--- Material supplied ---

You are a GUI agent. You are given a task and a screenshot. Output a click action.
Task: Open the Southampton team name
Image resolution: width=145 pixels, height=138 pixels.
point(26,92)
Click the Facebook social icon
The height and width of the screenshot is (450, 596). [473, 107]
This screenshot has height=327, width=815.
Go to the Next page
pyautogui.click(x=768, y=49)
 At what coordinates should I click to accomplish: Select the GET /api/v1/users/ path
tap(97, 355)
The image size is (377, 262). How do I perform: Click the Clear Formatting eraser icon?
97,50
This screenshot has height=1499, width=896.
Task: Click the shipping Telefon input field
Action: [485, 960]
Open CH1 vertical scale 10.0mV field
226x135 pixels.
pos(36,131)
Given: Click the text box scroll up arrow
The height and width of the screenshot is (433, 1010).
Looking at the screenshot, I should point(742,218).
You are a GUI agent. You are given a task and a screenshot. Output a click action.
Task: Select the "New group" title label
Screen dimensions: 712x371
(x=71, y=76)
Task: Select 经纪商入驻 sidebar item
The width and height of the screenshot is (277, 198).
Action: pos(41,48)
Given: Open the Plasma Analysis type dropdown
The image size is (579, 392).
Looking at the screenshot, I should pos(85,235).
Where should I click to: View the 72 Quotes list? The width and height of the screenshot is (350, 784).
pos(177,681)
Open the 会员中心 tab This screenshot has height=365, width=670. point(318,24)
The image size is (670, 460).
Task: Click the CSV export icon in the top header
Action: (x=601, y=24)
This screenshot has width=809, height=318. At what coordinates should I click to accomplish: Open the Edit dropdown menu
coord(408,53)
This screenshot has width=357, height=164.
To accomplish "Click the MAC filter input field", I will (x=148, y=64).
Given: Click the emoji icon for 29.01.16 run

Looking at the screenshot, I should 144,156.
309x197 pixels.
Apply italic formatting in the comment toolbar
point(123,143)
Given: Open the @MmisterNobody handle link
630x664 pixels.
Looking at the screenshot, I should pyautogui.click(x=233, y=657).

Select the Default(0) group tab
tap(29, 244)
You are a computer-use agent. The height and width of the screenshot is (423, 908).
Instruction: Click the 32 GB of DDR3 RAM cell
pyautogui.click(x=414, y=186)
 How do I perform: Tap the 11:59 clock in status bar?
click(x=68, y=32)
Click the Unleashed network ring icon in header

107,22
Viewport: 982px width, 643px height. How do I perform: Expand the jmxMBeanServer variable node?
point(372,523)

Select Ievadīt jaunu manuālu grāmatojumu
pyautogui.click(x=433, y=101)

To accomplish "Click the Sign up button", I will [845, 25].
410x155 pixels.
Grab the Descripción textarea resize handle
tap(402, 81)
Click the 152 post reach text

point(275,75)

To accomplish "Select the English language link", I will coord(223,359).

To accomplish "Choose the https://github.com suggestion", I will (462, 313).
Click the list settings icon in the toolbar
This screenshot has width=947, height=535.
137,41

---

Task goal — Could you copy each line above word for word?

Result of this task —
You are a GUI agent. You are given a task and a screenshot. Output a click action.
Task: Open the Southampton team name
Image resolution: width=145 pixels, height=138 pixels.
point(26,92)
Click the Facebook social icon
The height and width of the screenshot is (450, 596). [473, 107]
This screenshot has height=327, width=815.
Go to the Next page
pyautogui.click(x=768, y=49)
 At what coordinates should I click to accomplish: Select the GET /api/v1/users/ path
tap(97, 355)
The image size is (377, 262). How do I perform: Click the Clear Formatting eraser icon?
97,50
This screenshot has height=1499, width=896.
Task: Click the shipping Telefon input field
Action: [485, 960]
Open CH1 vertical scale 10.0mV field
226x135 pixels.
pos(36,131)
Given: Click the text box scroll up arrow
The height and width of the screenshot is (433, 1010).
Looking at the screenshot, I should point(742,218).
You are a GUI agent. You are given a task and a screenshot. Output a click action.
Task: Select the "New group" title label
Screen dimensions: 712x371
(x=71, y=76)
Task: Select 经纪商入驻 sidebar item
The width and height of the screenshot is (277, 198).
Action: pos(41,48)
Given: Open the Plasma Analysis type dropdown
The image size is (579, 392).
Looking at the screenshot, I should pos(85,235).
Where should I click to: View the 72 Quotes list? The width and height of the screenshot is (350, 784).
pos(177,681)
Open the 会员中心 tab This screenshot has height=365, width=670. point(318,24)
The image size is (670, 460).
Task: Click the CSV export icon in the top header
Action: (x=601, y=24)
This screenshot has width=809, height=318. At what coordinates should I click to accomplish: Open the Edit dropdown menu
coord(408,53)
This screenshot has width=357, height=164.
To accomplish "Click the MAC filter input field", I will (x=148, y=64).
Given: Click the emoji icon for 29.01.16 run

Looking at the screenshot, I should 144,156.
309x197 pixels.
Apply italic formatting in the comment toolbar
point(123,143)
Given: Open the @MmisterNobody handle link
630x664 pixels.
Looking at the screenshot, I should pyautogui.click(x=233, y=657).

Select the Default(0) group tab
tap(29, 244)
You are a computer-use agent. The height and width of the screenshot is (423, 908).
Instruction: Click the 32 GB of DDR3 RAM cell
pyautogui.click(x=414, y=186)
 How do I perform: Tap the 11:59 clock in status bar?
click(x=68, y=32)
Click the Unleashed network ring icon in header

107,22
Viewport: 982px width, 643px height. How do I perform: Expand the jmxMBeanServer variable node?
point(372,523)

Select Ievadīt jaunu manuālu grāmatojumu
pyautogui.click(x=433, y=101)

To accomplish "Click the Sign up button", I will [845, 25].
410x155 pixels.
Grab the Descripción textarea resize handle
tap(402, 81)
Click the 152 post reach text

point(275,75)

To accomplish "Select the English language link", I will coord(223,359).

To accomplish "Choose the https://github.com suggestion", I will (462, 313).
Click the list settings icon in the toolbar
This screenshot has width=947, height=535.
137,41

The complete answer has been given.